Generally, if mutant and normal proteins have similar molecular weights and electric charges, they cannot easily be distinguished from one another. We have developed a unique method by which a mutant enzyme of adenine phosphoribosyltransferase (APRT) can easily be distinguished from normal enzyme with nearly identical molecular weight and electric charge. DNA sequencing data have suggested that in this special type of disease (Japanese-type APRT deficiency) there is an amino acid substitution from Met to Thr at position 136 of APRT. Since normal APRT has only one Met residue, the Japanese-type mutant APRT should be a methionine-free protein. Using both an amino acid sequence-specific antiserum against APRT, and specific cleavage of peptide at the methionine residue with BrCN, we could distinguish between normal and mutant proteins. Thus, normal but not mutant APRT was cleaved with BrCN, indicating that the mutant APRT is a methionine-free protein.
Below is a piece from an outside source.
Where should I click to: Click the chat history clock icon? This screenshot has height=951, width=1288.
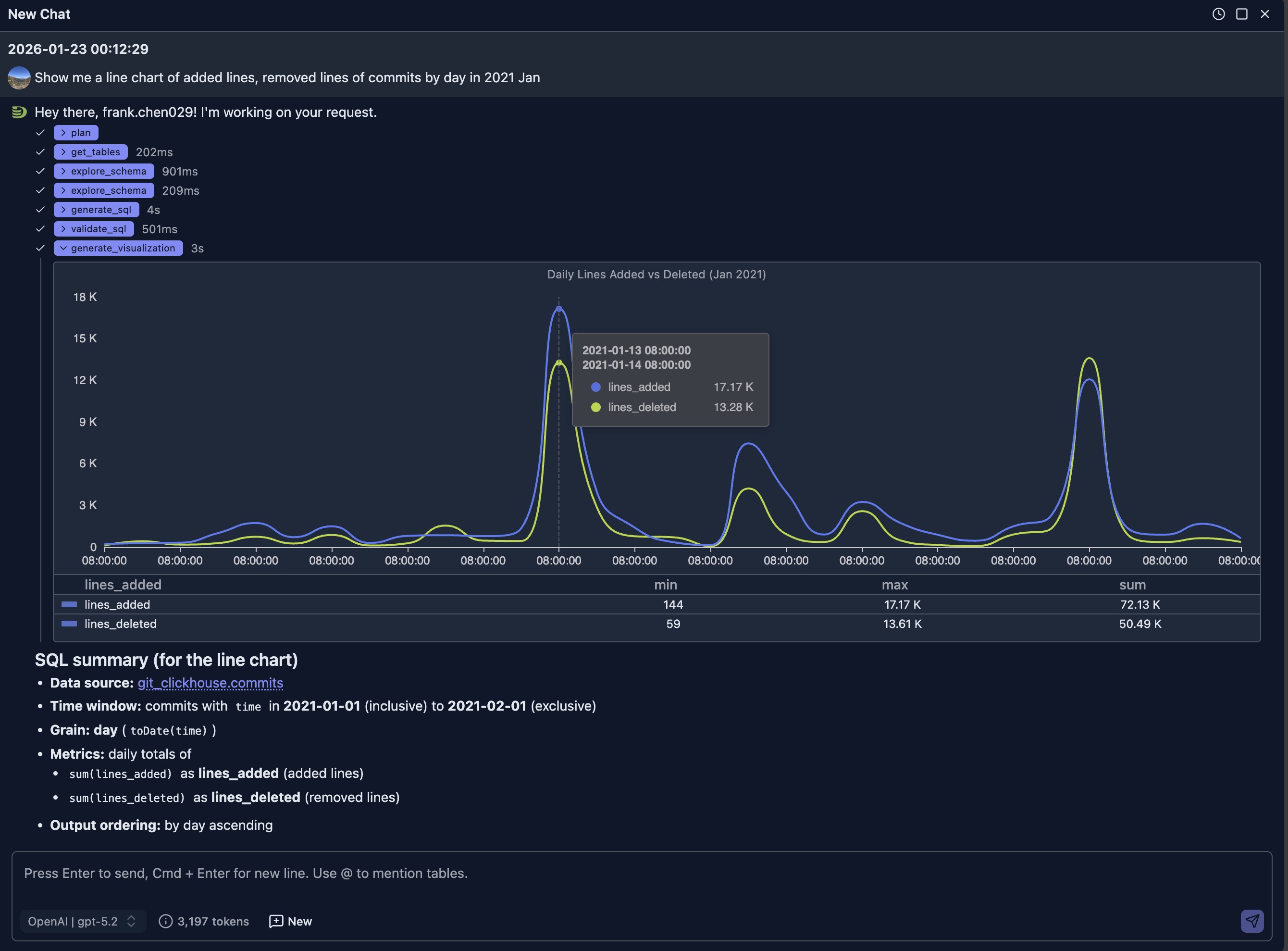click(1218, 14)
All tested patients with the Japanese-type APRT deficiency were found to synthesize exclusively methionine-free APRT. Usefulness of this method is not restricted to a single family, as 79% of all the patients with this disease among Japanese, and more than half of all the patients with this disease reported in the world, are likely to have this unique mutation. Thus, not only sequence-specific cleavage of DNA with restriction endonucleases but also that of protein with a chemical agent has been shown to be sometimes useful for the diagnosis and analysis of a genetic disease by careful examination of normal and mutant amino acid sequences.